The streets are narrow and we’re inching our way down them and haven’t hit any cars (yet). All the Mazdas are safe. God bless Mazda.
Randall almost lost his flip flop guiding the bus. He’s doing this in flip flops, people! He’s a true American hero.
Catherine asked me if I wanted a popsicle. I said ok, but I was one of the last ones asked so there’s only lemon left. No thanks, Catherine.
Now Catherine thinks I’m a popsicle elitist. Whatever, Catherine. I just prefer blue raspberry or cherry.

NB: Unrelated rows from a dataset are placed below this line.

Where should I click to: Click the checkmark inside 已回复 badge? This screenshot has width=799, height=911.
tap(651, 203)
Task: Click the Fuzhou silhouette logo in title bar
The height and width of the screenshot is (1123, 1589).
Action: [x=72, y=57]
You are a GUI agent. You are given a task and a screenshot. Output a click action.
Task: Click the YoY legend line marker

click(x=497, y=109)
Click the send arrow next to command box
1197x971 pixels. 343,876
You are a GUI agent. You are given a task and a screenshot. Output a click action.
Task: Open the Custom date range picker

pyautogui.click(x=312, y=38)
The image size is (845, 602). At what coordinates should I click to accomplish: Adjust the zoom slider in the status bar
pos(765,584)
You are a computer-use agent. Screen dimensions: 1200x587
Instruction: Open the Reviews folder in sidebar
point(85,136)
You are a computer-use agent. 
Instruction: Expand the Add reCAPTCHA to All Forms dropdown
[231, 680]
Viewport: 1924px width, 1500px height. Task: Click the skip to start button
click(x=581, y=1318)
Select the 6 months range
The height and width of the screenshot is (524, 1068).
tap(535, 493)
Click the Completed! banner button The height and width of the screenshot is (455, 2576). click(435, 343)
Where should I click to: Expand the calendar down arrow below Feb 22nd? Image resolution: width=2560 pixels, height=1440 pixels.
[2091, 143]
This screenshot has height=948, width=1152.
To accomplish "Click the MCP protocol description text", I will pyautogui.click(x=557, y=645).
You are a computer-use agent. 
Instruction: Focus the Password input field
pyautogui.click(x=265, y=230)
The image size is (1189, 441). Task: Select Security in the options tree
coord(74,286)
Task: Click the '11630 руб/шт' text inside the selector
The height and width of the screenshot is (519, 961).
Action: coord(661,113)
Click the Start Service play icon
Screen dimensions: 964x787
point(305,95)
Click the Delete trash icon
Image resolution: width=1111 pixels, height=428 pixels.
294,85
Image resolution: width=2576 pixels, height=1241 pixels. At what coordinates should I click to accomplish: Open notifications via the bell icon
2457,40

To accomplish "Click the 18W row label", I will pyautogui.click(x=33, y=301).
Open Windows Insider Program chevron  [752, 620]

Bull does a really violent jerk backwards and the engine cuts out. One of the babies finally cries. From somewhere in the rear, a man yells:
“Get this bus on the fucking road. This bus ain’t gonna have no transmission when you (Bull) is done!”
Bull responds, “You don’t trust me? Maybe I’m crazy.” The engine comes back on and he rethinks his strategy silently.
Man in rear: “We should all get half our money back for this fucking bus ride!” I tell him he should be our class action lawsuit liaison.
We still haven’t made it to Green St., or Main St. for that matter. We’re on a cobblestone road across from a cemetery. Convenient.
Bull gets us onto a main road but is now lost. He laughs maniacally. Randall is a trooper, helping a lot! Catherine calms the baby to sleep.
Local woman gives us directions through downtown Manayunk. “Good luck, honeychild!” she says. Boy will we need it!
No one has asked the man in the rear to stop cussing, even though we have 3 babies on board. I’d say something, but eh, fuck it, ya know?
Some want us to stop at a McDonald’s drive-thru since we’re now 1.5 hours behind schedule. I’d rather just get there. Or at least Wendy’s.
We made it to the main road, everyone! There’s a sign for I-76! We all slap Randall and his friend on the back as they come down the aisle.
Everyone loves Randall and friend right now! Bull, not so much.
Man in rear: “I know you gonna drive in the fast lane now!” Bull: Oh, I will. Ha ha ha ha. I will.
Currently cruising along I-76 behind schedule but all alive and okay. Some of us got popsicles, even! Randall’s totally gettin’ laid tonight
People pull out cell phones and call their loved ones. I call my mom. She says “Imagine how fun that would’ve been from the roof, smartass.”
And this concludes my bus fiasco of 2011. Back on the real highway, no traffic in sight. Guess we avoided it after all, Bull. Good job!
Sorry for flooding your TLs, guys. Hope you enjoyed reading. If you have any questions for Catherine, I’ll ask her. Randall’s sleeping. Shh.